▶ _DATA PROVIDED_:
☆ ☆ ☆
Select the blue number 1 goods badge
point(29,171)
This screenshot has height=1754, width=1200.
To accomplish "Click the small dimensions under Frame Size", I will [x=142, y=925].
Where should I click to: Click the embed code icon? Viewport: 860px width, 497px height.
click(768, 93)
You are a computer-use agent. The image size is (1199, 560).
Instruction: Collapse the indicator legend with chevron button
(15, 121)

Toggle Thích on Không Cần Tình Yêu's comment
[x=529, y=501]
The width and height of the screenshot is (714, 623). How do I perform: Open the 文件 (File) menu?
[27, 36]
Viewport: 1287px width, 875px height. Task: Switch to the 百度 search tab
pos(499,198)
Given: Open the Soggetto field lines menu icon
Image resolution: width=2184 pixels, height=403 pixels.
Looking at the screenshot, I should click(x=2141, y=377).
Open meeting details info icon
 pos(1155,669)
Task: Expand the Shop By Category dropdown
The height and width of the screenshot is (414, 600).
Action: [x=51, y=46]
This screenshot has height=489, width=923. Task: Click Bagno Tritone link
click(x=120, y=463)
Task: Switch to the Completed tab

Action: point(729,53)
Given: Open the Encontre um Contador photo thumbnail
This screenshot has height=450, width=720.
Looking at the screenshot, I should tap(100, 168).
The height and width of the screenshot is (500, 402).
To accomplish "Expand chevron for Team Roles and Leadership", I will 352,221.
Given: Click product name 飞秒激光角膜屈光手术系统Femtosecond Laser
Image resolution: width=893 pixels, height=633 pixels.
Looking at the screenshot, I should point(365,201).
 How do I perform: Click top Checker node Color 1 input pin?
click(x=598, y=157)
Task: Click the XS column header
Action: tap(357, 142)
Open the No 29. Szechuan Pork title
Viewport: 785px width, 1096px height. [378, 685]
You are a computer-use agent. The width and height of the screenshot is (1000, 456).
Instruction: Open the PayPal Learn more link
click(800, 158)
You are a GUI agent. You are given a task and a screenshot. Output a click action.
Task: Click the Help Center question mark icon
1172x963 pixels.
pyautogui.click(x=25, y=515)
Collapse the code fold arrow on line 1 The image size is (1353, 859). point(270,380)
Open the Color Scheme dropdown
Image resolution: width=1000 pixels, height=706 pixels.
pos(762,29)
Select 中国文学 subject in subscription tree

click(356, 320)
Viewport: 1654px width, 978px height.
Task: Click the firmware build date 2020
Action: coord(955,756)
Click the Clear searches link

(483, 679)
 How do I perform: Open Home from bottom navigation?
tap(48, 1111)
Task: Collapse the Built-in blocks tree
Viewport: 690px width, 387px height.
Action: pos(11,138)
☆ ☆ ☆
▶ _AIM OF THE EXERCISE_: Return all of the entries above exactly as they stand.

▶ _EXERCISE OUTPUT_:
Select the blue number 1 goods badge
point(29,171)
This screenshot has height=1754, width=1200.
To accomplish "Click the small dimensions under Frame Size", I will [x=142, y=925].
Where should I click to: Click the embed code icon? Viewport: 860px width, 497px height.
click(768, 93)
You are a computer-use agent. The image size is (1199, 560).
Instruction: Collapse the indicator legend with chevron button
(15, 121)

Toggle Thích on Không Cần Tình Yêu's comment
[x=529, y=501]
The width and height of the screenshot is (714, 623). How do I perform: Open the 文件 (File) menu?
[27, 36]
Viewport: 1287px width, 875px height. Task: Switch to the 百度 search tab
pos(499,198)
Given: Open the Soggetto field lines menu icon
Image resolution: width=2184 pixels, height=403 pixels.
Looking at the screenshot, I should click(x=2141, y=377).
Open meeting details info icon
 pos(1155,669)
Task: Expand the Shop By Category dropdown
The height and width of the screenshot is (414, 600).
Action: [x=51, y=46]
This screenshot has height=489, width=923. Task: Click Bagno Tritone link
click(x=120, y=463)
Task: Switch to the Completed tab

Action: point(729,53)
Given: Open the Encontre um Contador photo thumbnail
This screenshot has height=450, width=720.
Looking at the screenshot, I should tap(100, 168).
The height and width of the screenshot is (500, 402).
To accomplish "Expand chevron for Team Roles and Leadership", I will 352,221.
Given: Click product name 飞秒激光角膜屈光手术系统Femtosecond Laser
Image resolution: width=893 pixels, height=633 pixels.
Looking at the screenshot, I should point(365,201).
 How do I perform: Click top Checker node Color 1 input pin?
click(x=598, y=157)
Task: Click the XS column header
Action: tap(357, 142)
Open the No 29. Szechuan Pork title
Viewport: 785px width, 1096px height. [378, 685]
You are a computer-use agent. The width and height of the screenshot is (1000, 456).
Instruction: Open the PayPal Learn more link
click(800, 158)
You are a GUI agent. You are given a task and a screenshot. Output a click action.
Task: Click the Help Center question mark icon
1172x963 pixels.
pyautogui.click(x=25, y=515)
Collapse the code fold arrow on line 1 The image size is (1353, 859). point(270,380)
Open the Color Scheme dropdown
Image resolution: width=1000 pixels, height=706 pixels.
pos(762,29)
Select 中国文学 subject in subscription tree

click(356, 320)
Viewport: 1654px width, 978px height.
Task: Click the firmware build date 2020
Action: coord(955,756)
Click the Clear searches link

(483, 679)
 How do I perform: Open Home from bottom navigation?
tap(48, 1111)
Task: Collapse the Built-in blocks tree
Viewport: 690px width, 387px height.
Action: pos(11,138)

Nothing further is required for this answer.